■ **Data entries**:
===

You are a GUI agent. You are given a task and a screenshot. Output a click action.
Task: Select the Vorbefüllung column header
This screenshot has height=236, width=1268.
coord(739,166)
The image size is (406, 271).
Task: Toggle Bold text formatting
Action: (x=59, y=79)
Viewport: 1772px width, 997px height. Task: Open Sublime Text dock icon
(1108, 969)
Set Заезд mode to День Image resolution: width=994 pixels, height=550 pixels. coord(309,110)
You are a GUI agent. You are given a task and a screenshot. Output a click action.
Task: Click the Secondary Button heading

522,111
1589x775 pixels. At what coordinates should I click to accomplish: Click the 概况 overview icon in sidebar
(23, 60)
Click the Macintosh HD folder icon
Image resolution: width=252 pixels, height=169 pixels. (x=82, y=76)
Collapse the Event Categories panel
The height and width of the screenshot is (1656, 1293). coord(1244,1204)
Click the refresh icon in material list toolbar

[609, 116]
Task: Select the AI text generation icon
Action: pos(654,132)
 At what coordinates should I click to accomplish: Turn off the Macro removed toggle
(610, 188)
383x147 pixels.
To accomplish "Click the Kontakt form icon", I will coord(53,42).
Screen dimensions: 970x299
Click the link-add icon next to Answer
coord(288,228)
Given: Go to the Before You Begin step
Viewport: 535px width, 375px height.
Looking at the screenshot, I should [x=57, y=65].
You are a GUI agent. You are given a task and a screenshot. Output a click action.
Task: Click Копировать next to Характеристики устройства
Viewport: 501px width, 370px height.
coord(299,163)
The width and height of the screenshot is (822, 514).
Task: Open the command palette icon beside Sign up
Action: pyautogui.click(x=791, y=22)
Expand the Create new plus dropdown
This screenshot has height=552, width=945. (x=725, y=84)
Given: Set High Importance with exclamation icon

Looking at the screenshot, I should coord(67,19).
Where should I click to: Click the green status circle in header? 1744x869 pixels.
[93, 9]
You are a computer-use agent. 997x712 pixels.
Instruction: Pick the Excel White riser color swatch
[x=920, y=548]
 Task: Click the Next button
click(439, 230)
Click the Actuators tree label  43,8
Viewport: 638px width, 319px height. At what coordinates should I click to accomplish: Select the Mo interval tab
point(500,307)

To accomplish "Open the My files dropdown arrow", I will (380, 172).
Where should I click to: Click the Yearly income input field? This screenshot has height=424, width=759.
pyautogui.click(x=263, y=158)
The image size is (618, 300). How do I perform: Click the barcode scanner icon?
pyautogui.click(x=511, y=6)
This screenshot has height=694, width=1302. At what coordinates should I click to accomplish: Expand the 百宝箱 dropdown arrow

===

■ **WHAT YOU ARE ASKED TO DO**: Please retype the entries starting with the line that contains "Where should I click to: Click the green" and going on through the end of the entries, both ends included.

■ **SOLUTION**:
Where should I click to: Click the green status circle in header? 1744x869 pixels.
[93, 9]
You are a computer-use agent. 997x712 pixels.
Instruction: Pick the Excel White riser color swatch
[x=920, y=548]
 Task: Click the Next button
click(439, 230)
Click the Actuators tree label  43,8
Viewport: 638px width, 319px height. At what coordinates should I click to accomplish: Select the Mo interval tab
point(500,307)

To accomplish "Open the My files dropdown arrow", I will (380, 172).
Where should I click to: Click the Yearly income input field? This screenshot has height=424, width=759.
pyautogui.click(x=263, y=158)
The image size is (618, 300). How do I perform: Click the barcode scanner icon?
pyautogui.click(x=511, y=6)
This screenshot has height=694, width=1302. At what coordinates should I click to accomplish: Expand the 百宝箱 dropdown arrow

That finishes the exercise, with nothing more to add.